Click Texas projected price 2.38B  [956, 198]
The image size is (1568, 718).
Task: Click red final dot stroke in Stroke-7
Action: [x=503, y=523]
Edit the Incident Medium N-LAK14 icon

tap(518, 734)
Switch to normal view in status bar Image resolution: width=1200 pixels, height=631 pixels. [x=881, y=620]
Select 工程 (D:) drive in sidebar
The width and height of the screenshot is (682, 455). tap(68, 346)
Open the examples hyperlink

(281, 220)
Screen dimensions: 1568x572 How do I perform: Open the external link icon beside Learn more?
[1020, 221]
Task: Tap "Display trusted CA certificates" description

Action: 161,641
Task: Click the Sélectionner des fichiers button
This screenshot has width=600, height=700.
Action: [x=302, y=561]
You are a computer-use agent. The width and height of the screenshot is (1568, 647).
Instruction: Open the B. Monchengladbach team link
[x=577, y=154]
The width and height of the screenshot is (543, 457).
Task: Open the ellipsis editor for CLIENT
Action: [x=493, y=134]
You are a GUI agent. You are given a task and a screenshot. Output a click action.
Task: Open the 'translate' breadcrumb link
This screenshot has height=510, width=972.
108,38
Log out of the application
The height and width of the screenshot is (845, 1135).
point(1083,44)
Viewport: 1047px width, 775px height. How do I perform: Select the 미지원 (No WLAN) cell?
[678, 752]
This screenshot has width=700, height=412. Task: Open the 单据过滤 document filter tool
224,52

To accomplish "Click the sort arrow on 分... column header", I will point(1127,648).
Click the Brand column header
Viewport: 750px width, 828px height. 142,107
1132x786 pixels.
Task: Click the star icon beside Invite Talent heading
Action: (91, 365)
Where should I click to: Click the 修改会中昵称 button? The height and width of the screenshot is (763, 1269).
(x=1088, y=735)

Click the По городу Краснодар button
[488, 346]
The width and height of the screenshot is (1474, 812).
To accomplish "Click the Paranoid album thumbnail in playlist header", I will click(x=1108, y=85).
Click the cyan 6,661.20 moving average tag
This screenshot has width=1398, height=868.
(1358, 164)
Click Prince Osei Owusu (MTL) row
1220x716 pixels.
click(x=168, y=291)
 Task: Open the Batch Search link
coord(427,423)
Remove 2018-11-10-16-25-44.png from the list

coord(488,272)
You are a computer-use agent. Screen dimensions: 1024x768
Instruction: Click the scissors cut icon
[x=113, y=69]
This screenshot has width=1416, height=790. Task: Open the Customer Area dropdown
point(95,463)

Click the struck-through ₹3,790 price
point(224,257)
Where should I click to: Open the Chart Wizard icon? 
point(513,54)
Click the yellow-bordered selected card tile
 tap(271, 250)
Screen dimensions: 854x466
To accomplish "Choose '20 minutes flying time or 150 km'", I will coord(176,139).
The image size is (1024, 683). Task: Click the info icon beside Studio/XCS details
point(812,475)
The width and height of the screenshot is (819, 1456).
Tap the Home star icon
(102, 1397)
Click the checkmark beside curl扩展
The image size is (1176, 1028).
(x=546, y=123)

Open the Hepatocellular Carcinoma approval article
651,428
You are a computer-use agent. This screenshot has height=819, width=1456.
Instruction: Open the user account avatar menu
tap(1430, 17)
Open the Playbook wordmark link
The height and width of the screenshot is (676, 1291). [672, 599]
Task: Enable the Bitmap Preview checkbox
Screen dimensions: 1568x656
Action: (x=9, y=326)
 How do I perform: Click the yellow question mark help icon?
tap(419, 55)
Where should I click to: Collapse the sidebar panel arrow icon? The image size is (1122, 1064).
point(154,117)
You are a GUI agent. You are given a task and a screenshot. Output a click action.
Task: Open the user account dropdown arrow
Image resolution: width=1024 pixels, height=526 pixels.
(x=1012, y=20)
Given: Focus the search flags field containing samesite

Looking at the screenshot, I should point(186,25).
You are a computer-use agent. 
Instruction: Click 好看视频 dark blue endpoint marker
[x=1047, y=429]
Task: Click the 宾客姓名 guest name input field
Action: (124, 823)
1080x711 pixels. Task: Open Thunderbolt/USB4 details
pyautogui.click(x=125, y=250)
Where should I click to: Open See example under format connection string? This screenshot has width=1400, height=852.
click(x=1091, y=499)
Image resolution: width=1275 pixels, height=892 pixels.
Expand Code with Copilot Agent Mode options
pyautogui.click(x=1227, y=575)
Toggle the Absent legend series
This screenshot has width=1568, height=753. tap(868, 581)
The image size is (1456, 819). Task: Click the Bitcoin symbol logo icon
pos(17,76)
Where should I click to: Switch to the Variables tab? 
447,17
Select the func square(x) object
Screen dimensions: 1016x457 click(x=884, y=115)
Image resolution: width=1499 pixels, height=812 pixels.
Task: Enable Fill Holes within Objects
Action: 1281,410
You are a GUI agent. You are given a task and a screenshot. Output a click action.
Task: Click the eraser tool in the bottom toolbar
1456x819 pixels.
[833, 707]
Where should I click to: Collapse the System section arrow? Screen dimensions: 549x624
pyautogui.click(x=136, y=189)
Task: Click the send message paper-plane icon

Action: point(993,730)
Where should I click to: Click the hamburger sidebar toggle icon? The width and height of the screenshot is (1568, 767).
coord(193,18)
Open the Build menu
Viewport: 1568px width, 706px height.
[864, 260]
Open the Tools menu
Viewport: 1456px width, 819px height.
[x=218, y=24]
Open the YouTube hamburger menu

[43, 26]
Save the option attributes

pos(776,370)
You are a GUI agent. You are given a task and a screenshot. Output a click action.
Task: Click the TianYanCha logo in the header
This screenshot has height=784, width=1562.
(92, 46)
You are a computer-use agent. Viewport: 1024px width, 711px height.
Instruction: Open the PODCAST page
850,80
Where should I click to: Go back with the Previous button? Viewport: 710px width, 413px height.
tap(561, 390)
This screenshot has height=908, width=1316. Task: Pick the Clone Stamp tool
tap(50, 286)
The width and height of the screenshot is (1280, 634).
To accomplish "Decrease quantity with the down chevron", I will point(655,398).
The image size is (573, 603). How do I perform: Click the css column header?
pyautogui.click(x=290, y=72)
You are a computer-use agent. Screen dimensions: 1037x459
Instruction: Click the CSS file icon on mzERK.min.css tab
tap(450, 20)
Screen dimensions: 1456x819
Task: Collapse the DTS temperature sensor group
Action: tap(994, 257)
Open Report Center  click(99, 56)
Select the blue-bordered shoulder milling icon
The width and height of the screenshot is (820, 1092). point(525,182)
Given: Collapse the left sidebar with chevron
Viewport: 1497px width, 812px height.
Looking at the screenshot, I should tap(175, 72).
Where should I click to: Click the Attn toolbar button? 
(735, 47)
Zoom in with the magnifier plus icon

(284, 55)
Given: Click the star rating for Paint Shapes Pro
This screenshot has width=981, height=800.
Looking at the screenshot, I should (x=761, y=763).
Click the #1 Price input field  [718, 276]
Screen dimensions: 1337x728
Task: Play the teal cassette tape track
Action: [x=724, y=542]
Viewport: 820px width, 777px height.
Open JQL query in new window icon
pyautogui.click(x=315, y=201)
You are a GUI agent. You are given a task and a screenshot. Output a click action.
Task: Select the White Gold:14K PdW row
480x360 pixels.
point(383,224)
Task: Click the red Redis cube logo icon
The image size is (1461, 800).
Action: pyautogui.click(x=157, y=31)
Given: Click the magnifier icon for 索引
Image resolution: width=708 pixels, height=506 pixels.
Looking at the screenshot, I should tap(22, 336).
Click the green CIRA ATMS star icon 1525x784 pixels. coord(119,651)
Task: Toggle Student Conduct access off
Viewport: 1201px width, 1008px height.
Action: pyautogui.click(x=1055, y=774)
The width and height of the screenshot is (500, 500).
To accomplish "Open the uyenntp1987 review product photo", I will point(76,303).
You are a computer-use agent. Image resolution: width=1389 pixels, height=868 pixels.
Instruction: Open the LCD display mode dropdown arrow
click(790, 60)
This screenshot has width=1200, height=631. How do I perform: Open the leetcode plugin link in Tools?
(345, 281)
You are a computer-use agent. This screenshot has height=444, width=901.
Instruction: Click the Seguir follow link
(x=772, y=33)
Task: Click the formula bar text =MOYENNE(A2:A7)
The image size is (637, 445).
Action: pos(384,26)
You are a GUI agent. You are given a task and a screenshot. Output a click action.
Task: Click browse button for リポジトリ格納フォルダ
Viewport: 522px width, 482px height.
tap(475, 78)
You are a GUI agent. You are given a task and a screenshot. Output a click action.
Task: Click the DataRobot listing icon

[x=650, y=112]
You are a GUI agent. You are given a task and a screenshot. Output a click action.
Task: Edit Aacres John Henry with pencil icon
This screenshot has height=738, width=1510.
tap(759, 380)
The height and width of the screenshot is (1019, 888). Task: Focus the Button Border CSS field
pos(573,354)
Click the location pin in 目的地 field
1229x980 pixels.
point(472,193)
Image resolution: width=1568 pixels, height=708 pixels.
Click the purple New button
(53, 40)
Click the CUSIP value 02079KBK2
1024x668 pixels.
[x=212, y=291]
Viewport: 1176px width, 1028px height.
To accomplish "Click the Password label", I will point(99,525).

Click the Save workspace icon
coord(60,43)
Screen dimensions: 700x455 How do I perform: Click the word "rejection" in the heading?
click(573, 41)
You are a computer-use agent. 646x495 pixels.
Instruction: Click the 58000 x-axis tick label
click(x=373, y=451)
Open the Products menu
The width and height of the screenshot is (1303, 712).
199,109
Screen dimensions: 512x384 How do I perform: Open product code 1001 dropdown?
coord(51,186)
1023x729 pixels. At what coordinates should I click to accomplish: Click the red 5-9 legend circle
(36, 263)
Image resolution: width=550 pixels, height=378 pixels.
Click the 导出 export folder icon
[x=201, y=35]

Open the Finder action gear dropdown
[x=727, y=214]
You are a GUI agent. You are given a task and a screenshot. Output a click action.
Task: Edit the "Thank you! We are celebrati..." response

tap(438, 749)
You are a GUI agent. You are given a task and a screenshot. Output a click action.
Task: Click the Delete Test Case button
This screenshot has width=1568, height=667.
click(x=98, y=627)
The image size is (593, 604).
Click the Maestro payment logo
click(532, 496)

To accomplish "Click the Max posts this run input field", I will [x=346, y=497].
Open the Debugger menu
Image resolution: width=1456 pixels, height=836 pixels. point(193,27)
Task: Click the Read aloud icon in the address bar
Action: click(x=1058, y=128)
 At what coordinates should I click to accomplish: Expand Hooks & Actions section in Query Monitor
===
| The request |
Please write out the records word for word, starting with the line that contains "Open the Playbook wordmark link" and going on through the line that contains "Looking at the screenshot, I should point(186,25).", with both of those lines included.

| Finished task |
Open the Playbook wordmark link
The height and width of the screenshot is (676, 1291). [672, 599]
Task: Enable the Bitmap Preview checkbox
Screen dimensions: 1568x656
Action: (x=9, y=326)
 How do I perform: Click the yellow question mark help icon?
tap(419, 55)
Where should I click to: Collapse the sidebar panel arrow icon? The image size is (1122, 1064).
point(154,117)
You are a GUI agent. You are given a task and a screenshot. Output a click action.
Task: Open the user account dropdown arrow
Image resolution: width=1024 pixels, height=526 pixels.
(x=1012, y=20)
Given: Focus the search flags field containing samesite

Looking at the screenshot, I should point(186,25).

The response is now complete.